Additional information
- Time zone: IST (UTC+05:30);

= Hope Island (India) =

Island in India

Hope Island (Krachchu Lanka) is a small tadpole shaped Island situated off the coast of Andhra Pradesh near Kakinada, India, in the Bay of Bengal.

== Geography ==
Hope Island (Krachchu Lanka) is located at .

A relatively young island, it formed in the late 18th century, from the sediment outflow carried by the waters of the Koringa River, a distributary of the Godavari. The small bay it encloses is the outflow basin of the Koringa, the northernmost distributary of the Godavari. The sand bars formed have gained permanence due to successive deposition of sand and alluvial silt due to meeting of the low salinity waters of the river meeting the saline waters of the Bay of Bengal.

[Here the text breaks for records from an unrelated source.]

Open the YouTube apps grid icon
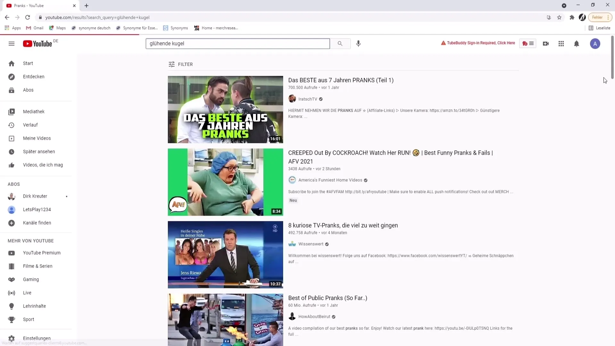This screenshot has width=615, height=346. tap(561, 44)
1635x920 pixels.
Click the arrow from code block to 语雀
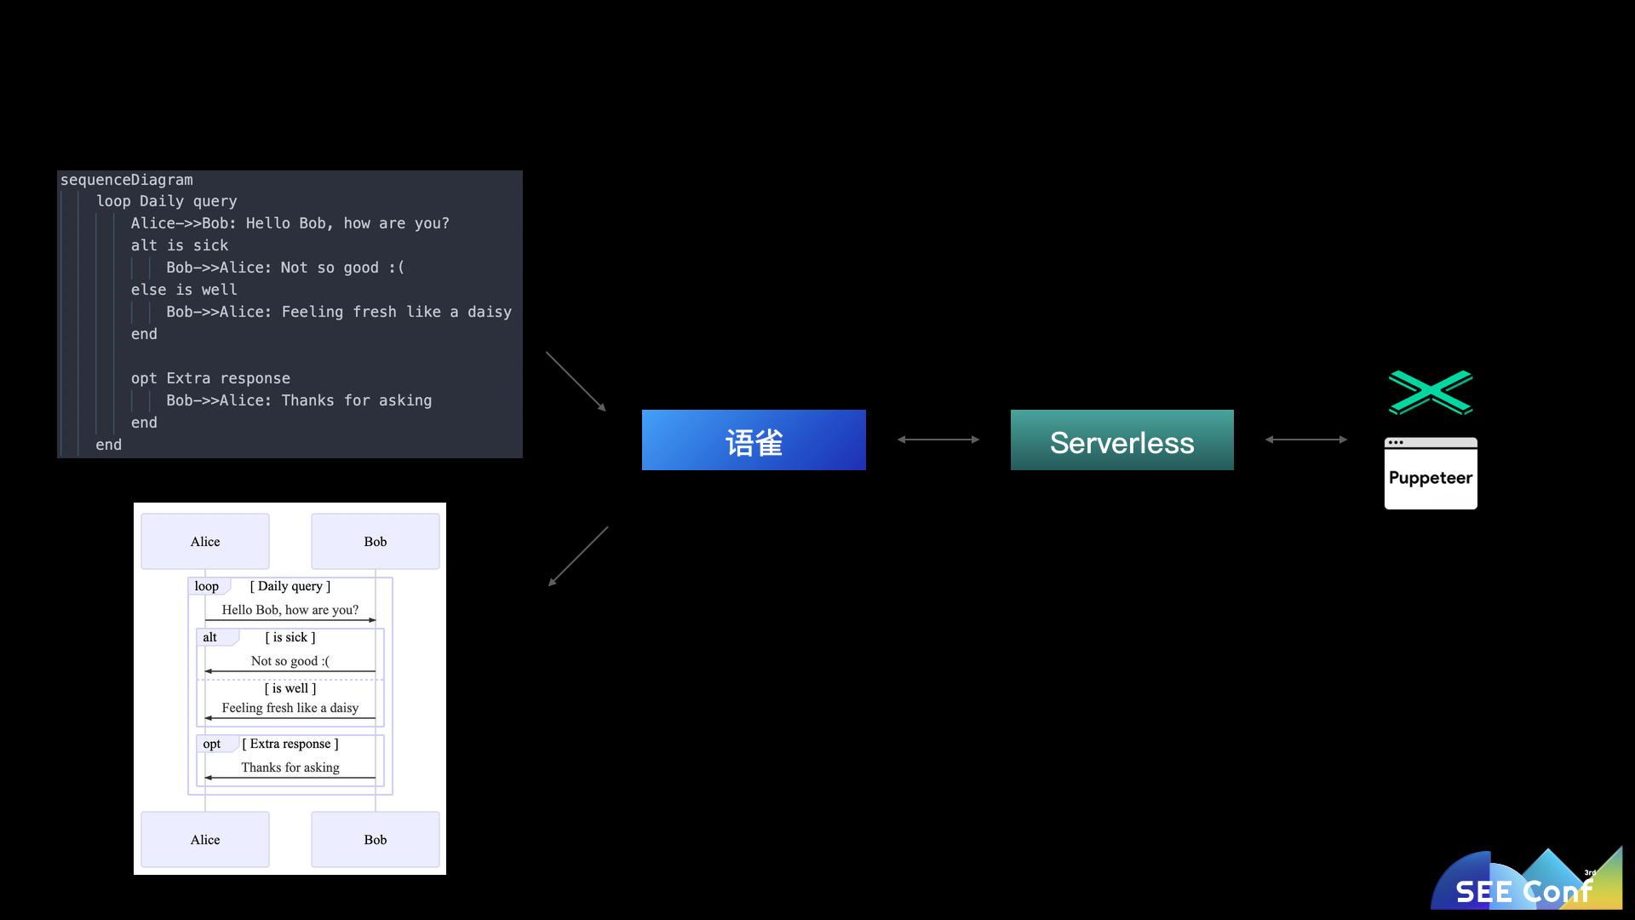(x=576, y=382)
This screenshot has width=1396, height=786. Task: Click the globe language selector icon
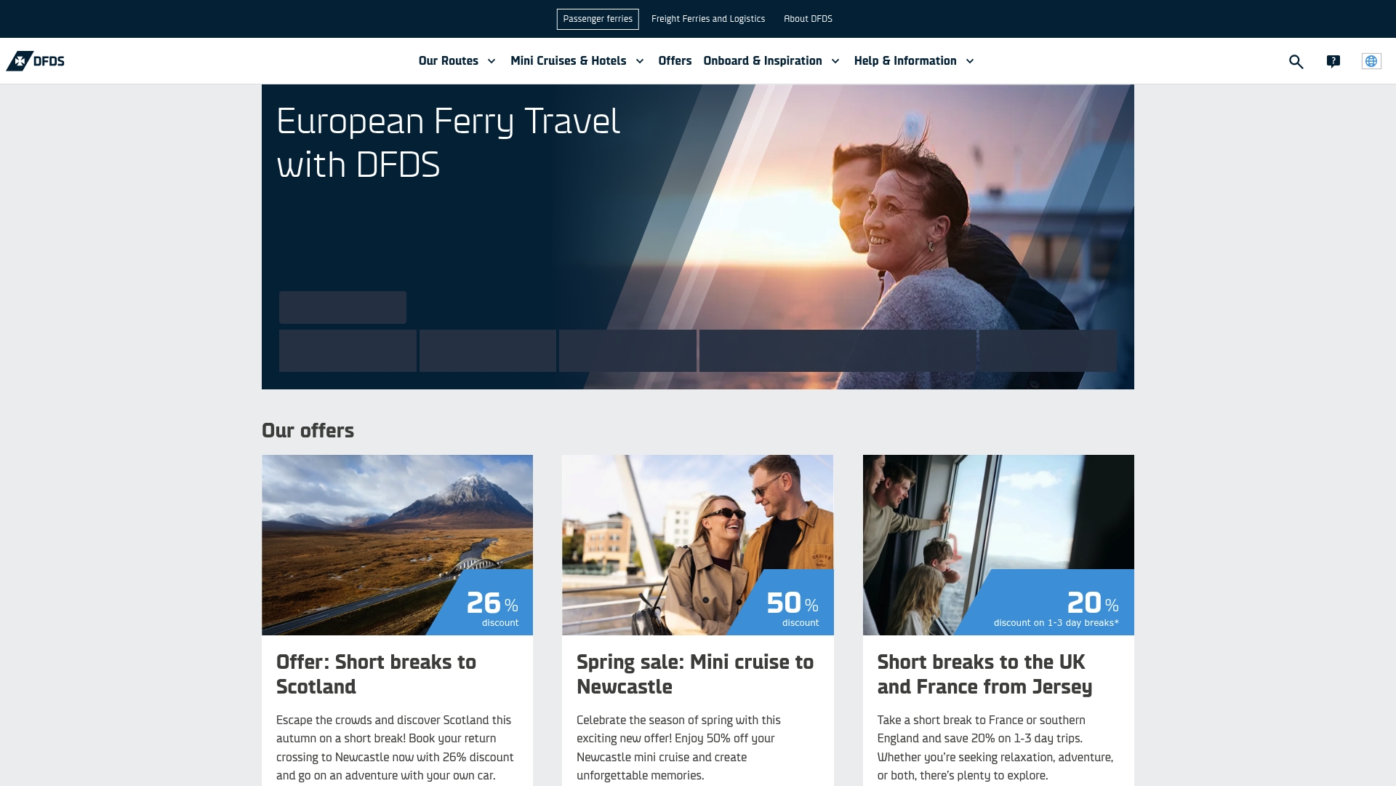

The area between Kakinada coast and Hope Island is known as Kakinada Bay, enclosing an area of around 146 km2.
Hope Island protects the city of Kakinada from the strong storm surges coming from the Bay of Bengal. Hope Island(Krachchu Lanka) acts as natural barrier for storm surges and possible tsunami events and provides tranquility to the ships anchored in Kakinada Bay which makes Kakinada Port one of the safest natural ports in the eastern coast of India.

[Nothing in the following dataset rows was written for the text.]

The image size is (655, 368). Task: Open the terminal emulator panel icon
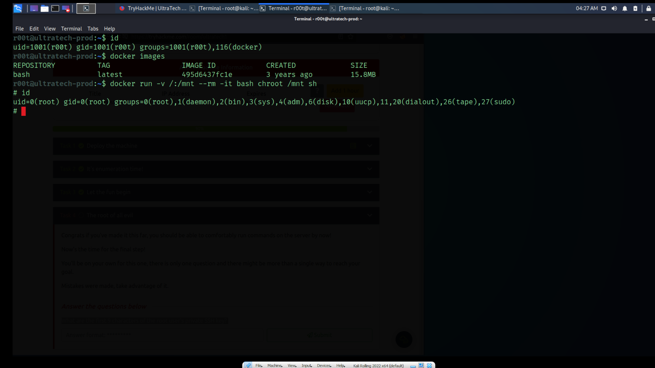[55, 9]
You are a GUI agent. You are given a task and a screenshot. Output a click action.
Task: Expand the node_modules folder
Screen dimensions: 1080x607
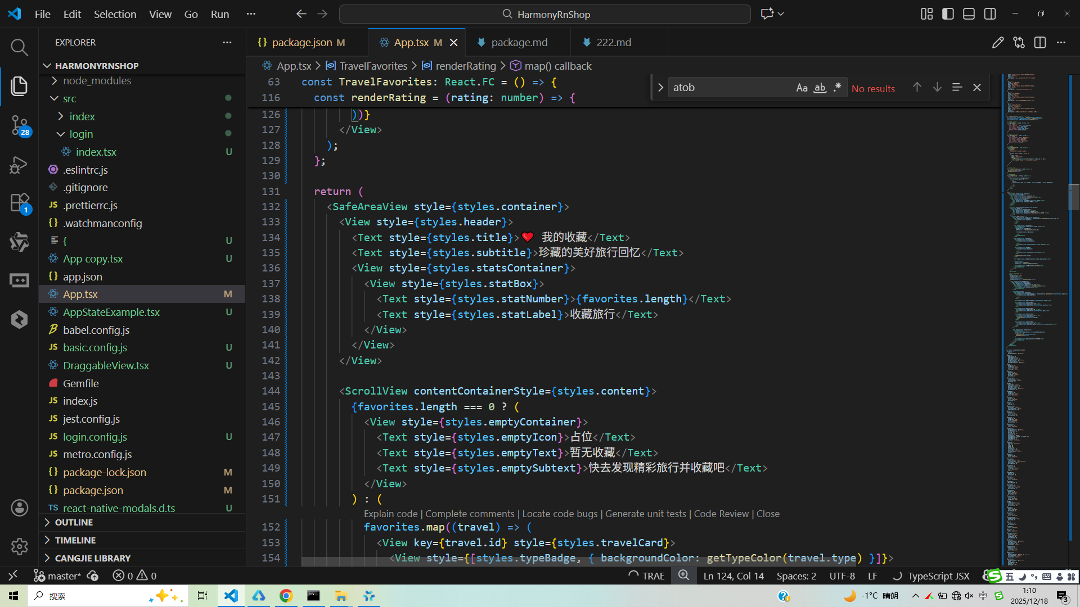(x=97, y=81)
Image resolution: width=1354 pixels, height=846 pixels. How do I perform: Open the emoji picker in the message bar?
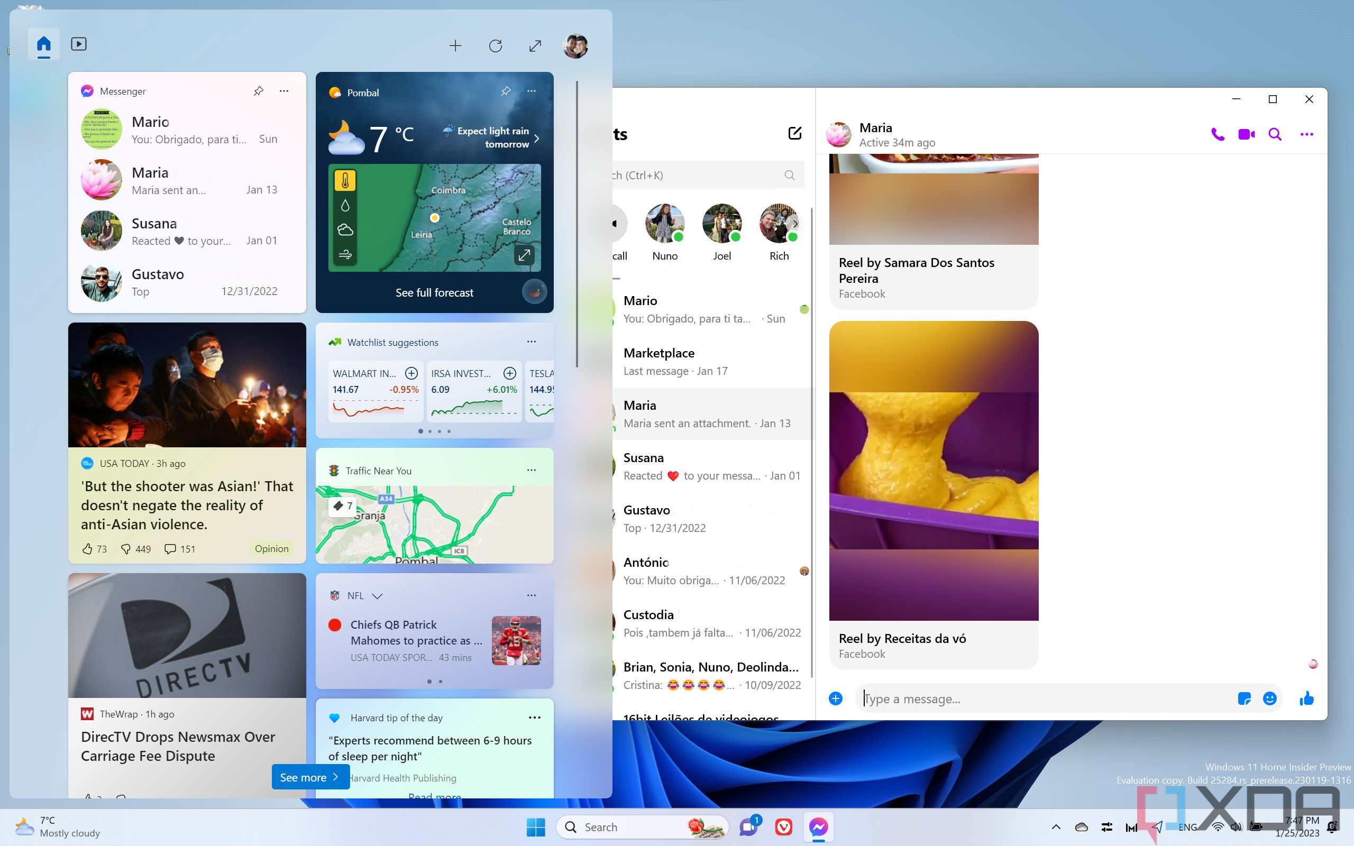[1269, 698]
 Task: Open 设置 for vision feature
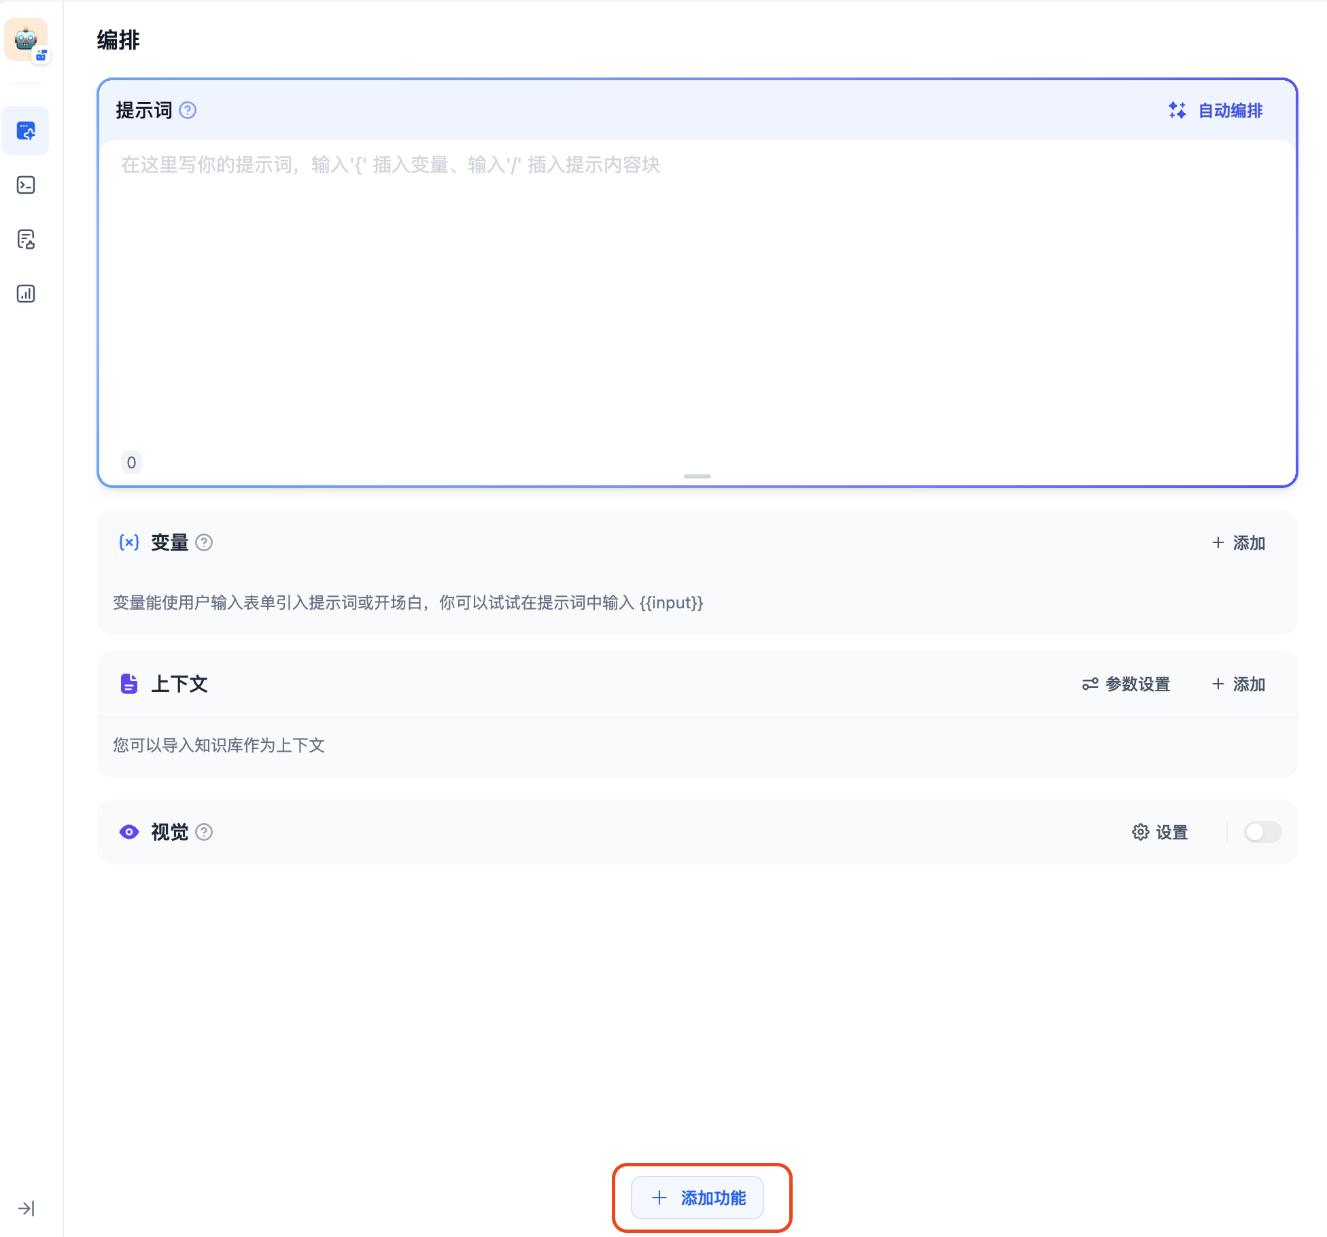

The northern tip of the island is called "Godavari Point", which overlooks the entry point into the Kakinada Bay and the Kakinada harbour.
Indian armed forces are using this island for beaching practice very often. Indian Navy landing craft War ships are conducting exercises for Marcos and special forces.

== Marine habitat ==
The sandy beaches of Hope island(Krachchu Lanka) along with the adjacent Coringa Wildlife Sanctuary are a nesting ground of the vulnerable olive ridley turtle, with 482 females laying eggs on the beaches of Hope Island(Krachchu Lanka) in 2016. In recent years hundreds of dead turtles have also washed up on the beaches due to injuries from mechanized fishing boats operating off the Andhra coast. Conservationists, wildlife and forest officials have raised concern regarding the mechanized fishing, and conducted sensitization programs and retro-fitting with "turtle excluder devices" to prevent injuries to the endangered reptiles.

== Population ==
Hope Island(Krachchu Lanka) houses two small hamlets of fisher folk, named Putrayya Pakalu and Sorlagondu Pakalu housing about 400 families. There are also a few government buildings. The Kakinada Port authorities have conducted dredging activities in the bay in an effort to keep port activities, which has aggravated the erosion loss of land on Hope Island(Krachchu Lanka). Erosion due to tidal and storm surges during the cyclone season are also issues as reported by the local fisher folk - who report that erosion has bifurcated the island into two with a 50-meter wide channel.